#### Written instruction 1:
Copy the whole page about the Microid S manga and anime exactly.

#### Text shown:
::::

ミクロイドZ / ミクロイドS (Microid Z / Microid S)

Microid Z
- Written by: Osamu Tezuka
- Published by: Akita Shoten
- Magazine: Weekly Shōnen Champion
- Original run: March 26, 1973 – September 3, 1973
- Directed by: Masayuki Akehi
- Written by: Masaki Tsuji
- Music by: Goh Misawa
- Studio: Toei Animation
- Original network: ANN (NET)
- Original run: 7 April 1973 – 6 October 1973
- Episodes: 26

= Microid S =

Japanese manga series

Microid S (ミクロイドS, Mikuroido Esu) is a manga series written and illustrated by Osamu Tezuka, published in Akita Shoten's Weekly Shōnen Champion from March to September 1973. It was later adapted into an anime series by Toei.

The anime adaption of Tezuka's manga Microid Z (ミクロイドZ, Mikuroido Zetto), replaced the letter "Z" with an "S" as to match the initial letter of the show's sponsor, Seiko. It consisted of 26 episodes and was originally broadcast on TV Asahi.

The series is known as Microsuperman in Italy.

==Cast==
- Makio Inoue as Yanma the Dragonfly Man, leader of the miniature Microids who are humans shrunk to insect size by the evil Gidoron but escaped wearing winged super-suits they use to protect humanity.

::::

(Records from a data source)
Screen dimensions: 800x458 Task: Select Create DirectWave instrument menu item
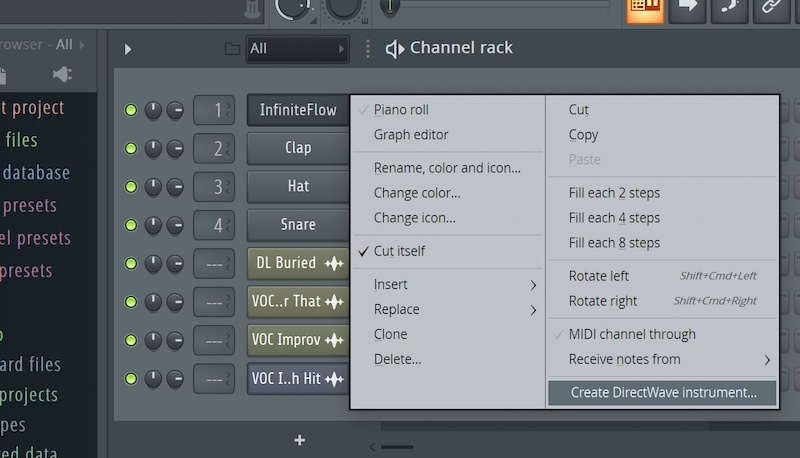663,393
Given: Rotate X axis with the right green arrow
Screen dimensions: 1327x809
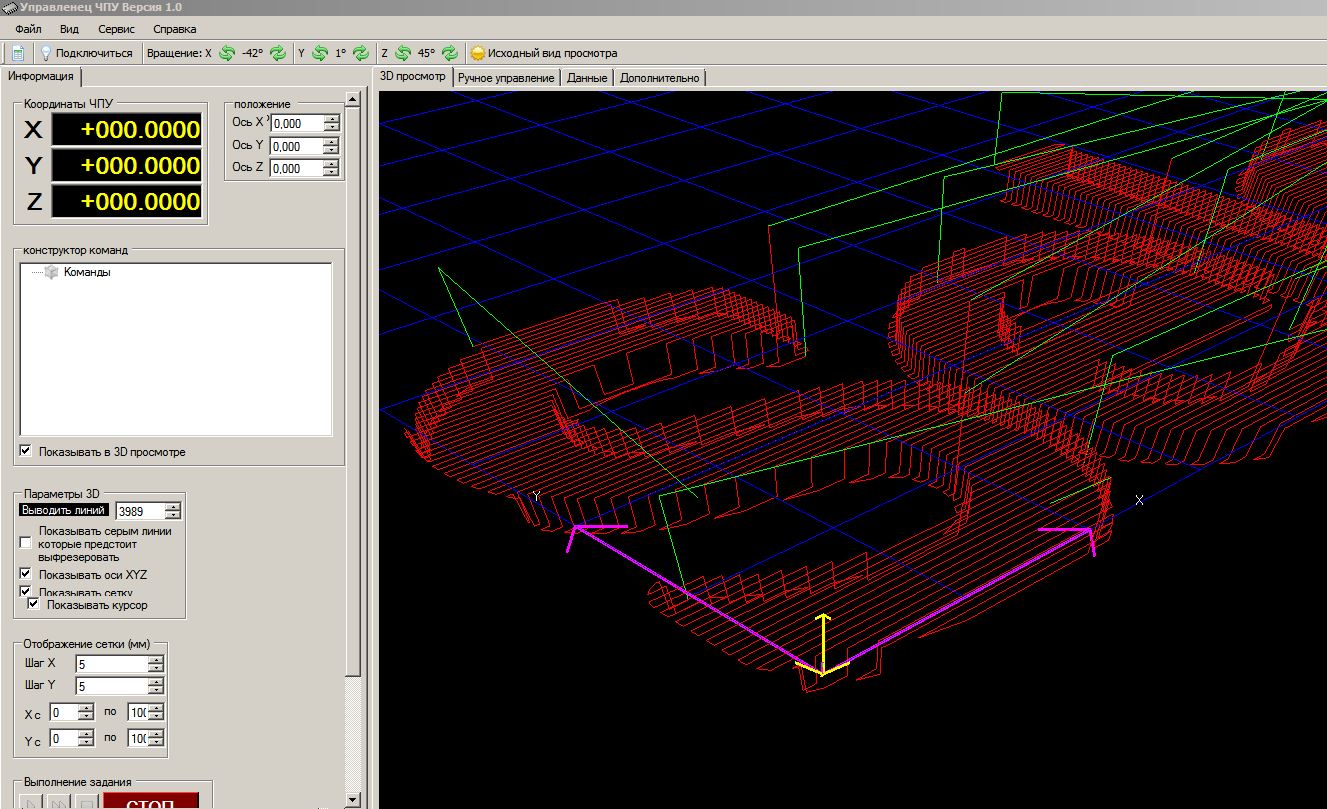Looking at the screenshot, I should point(277,53).
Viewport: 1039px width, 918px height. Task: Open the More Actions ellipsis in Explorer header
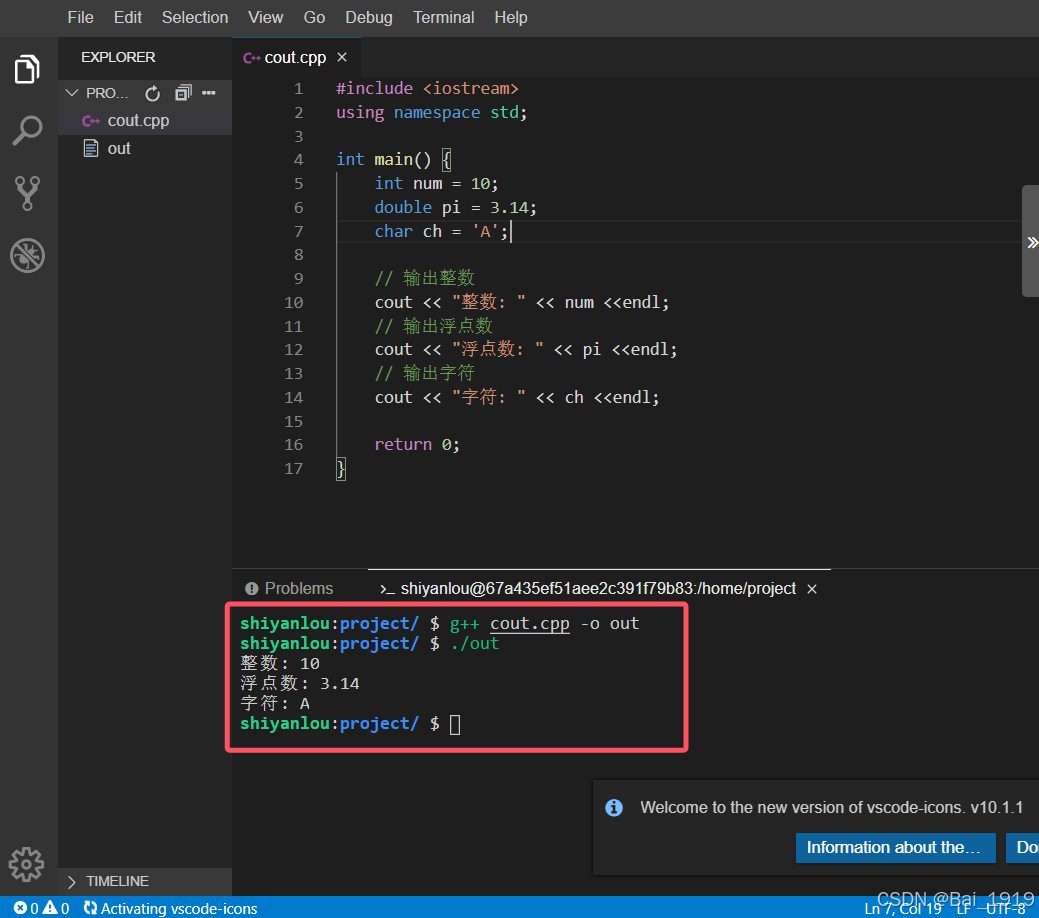207,92
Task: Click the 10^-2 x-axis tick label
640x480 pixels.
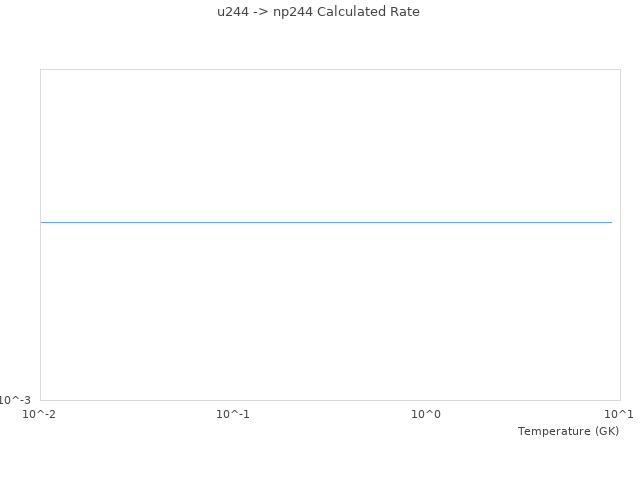Action: click(40, 414)
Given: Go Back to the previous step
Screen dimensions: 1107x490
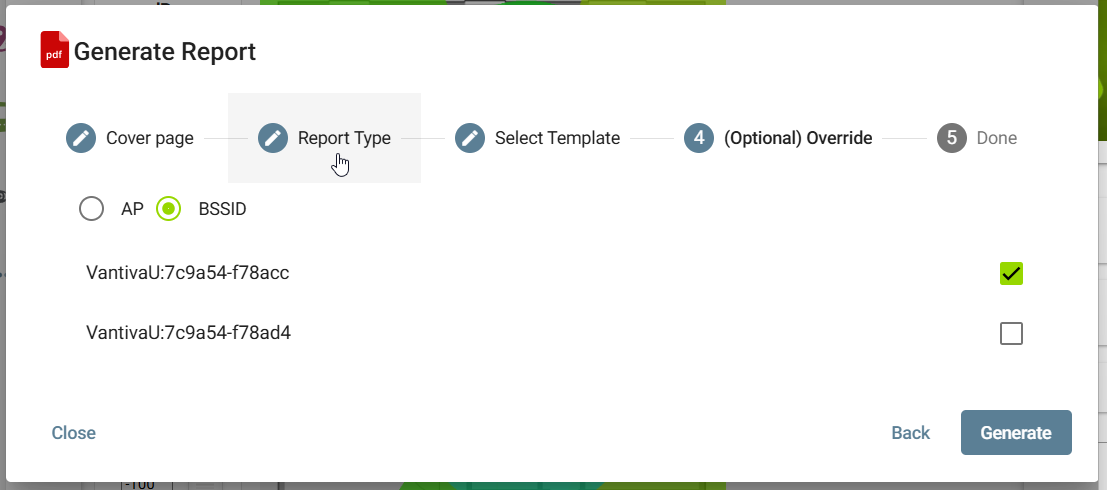Looking at the screenshot, I should point(910,433).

::::

#### Written instruction 2:
Repeat the lines of the listing exactly, from the line that contains "Given: Rotate X" through the end of the listing, with both ends included. Leave the pictures out of your answer.

#### Written response 1:
ミクロイドZ / ミクロイドS (Microid Z / Microid S)

Microid Z
- Written by: Osamu Tezuka
- Published by: Akita Shoten
- Magazine: Weekly Shōnen Champion
- Original run: March 26, 1973 – September 3, 1973
- Directed by: Masayuki Akehi
- Written by: Masaki Tsuji
- Music by: Goh Misawa
- Studio: Toei Animation
- Original network: ANN (NET)
- Original run: 7 April 1973 – 6 October 1973
- Episodes: 26

= Microid S =

Japanese manga series

Microid S (ミクロイドS, Mikuroido Esu) is a manga series written and illustrated by Osamu Tezuka, published in Akita Shoten's Weekly Shōnen Champion from March to September 1973. It was later adapted into an anime series by Toei.

The anime adaption of Tezuka's manga Microid Z (ミクロイドZ, Mikuroido Zetto), replaced the letter "Z" with an "S" as to match the initial letter of the show's sponsor, Seiko. It consisted of 26 episodes and was originally broadcast on TV Asahi.

The series is known as Microsuperman in Italy.

==Cast==
- Makio Inoue as Yanma the Dragonfly Man, leader of the miniature Microids who are humans shrunk to insect size by the evil Gidoron but escaped wearing winged super-suits they use to protect humanity.

#### Written response 2:
Given: Rotate X axis with the right green arrow
Screen dimensions: 1327x809
Looking at the screenshot, I should point(277,53).
Viewport: 1039px width, 918px height. Task: Open the More Actions ellipsis in Explorer header
207,92
Task: Click the 10^-2 x-axis tick label
640x480 pixels.
Action: click(40, 414)
Given: Go Back to the previous step
Screen dimensions: 1107x490
Looking at the screenshot, I should point(910,433).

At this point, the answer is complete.